Bir Pazar Günü

Normal bir pazar günüydü aşağıya inmiş, fırından kendim için birkaç şey alacaktım. Yani sadece bunu yapacağımı sanıyordum. Havanın hafif esintisi yüzüme vururken içim huzurla doldu. Fırına adımımı attığımda, orada duran üste büyük bir samimiyetle beni bekliyordu. Bu şehre geleli çok olmamıştı fakat kısa bir sürede mahalledeki çoğu kişiyle samimiyetimi kurabilmiştim. Tam Hasan ustadan isteyeceklerimi isteyecektim ki cebimdeki telefonumun titremesiyle Hasan ustaya “Bir dakika ustam.” dedim. Cebimden telefonumu çıkardığımdaysa üzerinde yazan isim çok şaşırtmamıştı. Arayan kişi annemdi. Yanlarından ayrıldığım ve başka bir şehre taşındığım günden beri her gün bıkmadan beni arıyordu. Öyle ki ben de her seferinde bıkmadan cevap veriyordum. Annemi daha fazla bekletmemek adına hızla telefonu açıp kulağıma götürdüm. “Efendim.” dedim sıcacık bir tonla. “Annecim.” dedi uzatarak. “Nasılsın, ne yaptın?” diye sordu sonrasında. “İyiyim annecim ne yapayım, fırına geldim bir şeyler alacağın şimdi.” diyerek sorularını cevapladım. “Sen nasılsın?” diye sordum ben de. “İyiyim annecim. Oturuyoruz babanla.” dediğinde “İyi.” dedim sadece. Sonrası uzun bir sessizlik. “Annecim geri dönsen?” dedi annem sessizliği bozarak. Yine başlamıştık. “Anne, biliyorsun, istemiyorum.” Bıktığım sesimin her tonundan belliydi.

“Ama çok özlüyorum.” dedi hüzün dolu bir sesle. Dayanamadım. “Ben de sizi özlüyorum annem. En yakın zamanda geleceğim ziyarete, merak etme.” dedim içini rahatlatmak için.
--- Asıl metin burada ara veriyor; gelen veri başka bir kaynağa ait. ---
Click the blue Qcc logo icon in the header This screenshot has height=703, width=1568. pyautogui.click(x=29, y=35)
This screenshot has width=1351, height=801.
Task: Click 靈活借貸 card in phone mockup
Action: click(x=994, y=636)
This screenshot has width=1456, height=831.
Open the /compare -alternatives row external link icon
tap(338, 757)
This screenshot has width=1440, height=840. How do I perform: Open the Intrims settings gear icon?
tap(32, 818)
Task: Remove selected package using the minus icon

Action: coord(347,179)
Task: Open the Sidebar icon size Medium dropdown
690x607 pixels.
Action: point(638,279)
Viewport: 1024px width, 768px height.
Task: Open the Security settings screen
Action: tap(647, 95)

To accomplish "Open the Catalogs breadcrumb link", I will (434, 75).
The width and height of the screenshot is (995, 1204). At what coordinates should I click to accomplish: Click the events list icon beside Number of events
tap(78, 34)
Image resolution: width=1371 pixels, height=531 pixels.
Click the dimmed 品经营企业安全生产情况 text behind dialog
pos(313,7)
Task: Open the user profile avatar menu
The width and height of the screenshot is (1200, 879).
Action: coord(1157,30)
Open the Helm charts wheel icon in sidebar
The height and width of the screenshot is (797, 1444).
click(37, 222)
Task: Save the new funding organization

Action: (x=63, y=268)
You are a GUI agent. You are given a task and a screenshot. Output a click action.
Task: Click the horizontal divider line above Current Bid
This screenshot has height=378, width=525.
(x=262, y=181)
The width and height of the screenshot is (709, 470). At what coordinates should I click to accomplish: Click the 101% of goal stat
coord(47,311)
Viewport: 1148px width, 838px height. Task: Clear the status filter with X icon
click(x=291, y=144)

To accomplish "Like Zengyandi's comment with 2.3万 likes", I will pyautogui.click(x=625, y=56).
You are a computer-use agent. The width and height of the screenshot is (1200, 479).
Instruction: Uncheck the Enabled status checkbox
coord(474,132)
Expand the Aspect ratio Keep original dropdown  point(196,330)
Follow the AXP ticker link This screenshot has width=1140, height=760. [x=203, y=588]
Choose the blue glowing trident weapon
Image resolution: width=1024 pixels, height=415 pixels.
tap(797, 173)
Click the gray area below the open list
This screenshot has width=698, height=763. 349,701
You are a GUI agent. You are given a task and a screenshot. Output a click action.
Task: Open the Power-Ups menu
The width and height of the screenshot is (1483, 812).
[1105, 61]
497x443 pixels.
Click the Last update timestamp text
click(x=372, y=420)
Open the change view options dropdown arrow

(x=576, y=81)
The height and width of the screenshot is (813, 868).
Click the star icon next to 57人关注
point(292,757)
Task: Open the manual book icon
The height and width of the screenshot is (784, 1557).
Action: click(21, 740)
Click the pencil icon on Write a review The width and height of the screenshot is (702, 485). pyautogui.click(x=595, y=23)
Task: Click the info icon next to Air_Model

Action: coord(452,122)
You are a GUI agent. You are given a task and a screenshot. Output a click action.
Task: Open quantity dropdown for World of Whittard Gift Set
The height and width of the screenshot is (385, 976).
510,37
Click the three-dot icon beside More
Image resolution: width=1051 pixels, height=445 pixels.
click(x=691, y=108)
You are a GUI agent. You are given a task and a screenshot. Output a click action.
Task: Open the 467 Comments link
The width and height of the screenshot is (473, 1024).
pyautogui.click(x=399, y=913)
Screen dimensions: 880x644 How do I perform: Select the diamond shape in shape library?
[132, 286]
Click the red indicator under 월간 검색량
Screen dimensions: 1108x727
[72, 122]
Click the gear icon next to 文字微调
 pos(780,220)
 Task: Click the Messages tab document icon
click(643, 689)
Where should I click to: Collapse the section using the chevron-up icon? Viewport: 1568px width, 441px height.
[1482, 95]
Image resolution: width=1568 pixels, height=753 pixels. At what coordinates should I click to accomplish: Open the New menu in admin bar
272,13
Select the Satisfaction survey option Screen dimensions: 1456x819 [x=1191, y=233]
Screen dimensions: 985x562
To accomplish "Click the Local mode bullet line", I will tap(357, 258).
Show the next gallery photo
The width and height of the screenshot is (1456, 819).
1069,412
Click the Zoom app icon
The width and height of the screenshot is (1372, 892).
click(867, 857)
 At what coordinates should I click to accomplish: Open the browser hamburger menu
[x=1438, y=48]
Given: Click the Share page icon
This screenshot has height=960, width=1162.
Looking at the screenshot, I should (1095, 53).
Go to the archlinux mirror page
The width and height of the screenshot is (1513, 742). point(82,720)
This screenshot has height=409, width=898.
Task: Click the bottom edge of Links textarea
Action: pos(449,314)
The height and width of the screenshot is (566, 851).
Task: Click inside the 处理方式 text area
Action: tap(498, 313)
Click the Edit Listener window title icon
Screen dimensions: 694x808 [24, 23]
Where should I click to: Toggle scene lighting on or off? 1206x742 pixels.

“İyi bakalım. Neyse tutmayayım seni kızım. Görüşürüz.” dedi ve telefonu kapattık. Artık sonunda Hasan ustaya dönebilmiştim.

”Ustam bana bir beyaz ekmek, ve iki tane poğaça verebilir misin?” dedim güler yüzle.

“Tabii Ela Hanım.” dedi benden farksız bir şekilde. İstediklerimi poşete koyduktan sonra bana uzattı ve onları ödedikten sonra fırından çıktım.

Dışarıya çıkmamın ikinci veya üçüncü saniyesi bana bakan çift gözle olduğum yerde kaldım. Onu karşımda gördüğümde kalbim yerinden çıkacak sandım. Çünkü bu kişi, eski şehrimi terk etmemin tek sebebiydi.

“Ela?” dedi hem şaşkınlık hem de pişmanlıkla dolu bir sesle. “Timur.” dedim onun aksine duygu barındırmayan bir ses tonuyla.

“Sen… sen ne yapıyorsun burada?” diye sordu tek kaşını kaldırarak. “Seni ne ilgilendirir?” dedim soğuk bir tonla.

“Doğru ilgilendirmez.” dedi derin bir nefes aldıktan sonra.

Konuşmanın bittiğini umup yanından geçecekken kolumdan tutup beni durdurmasıyla bir anlık affalasam da bozuntuya vermedim.

“Özür dilerim.” dedi son bir kez daha.
“Dileme. Önemi yok.” dedim karşımdaki yabancıya son kez.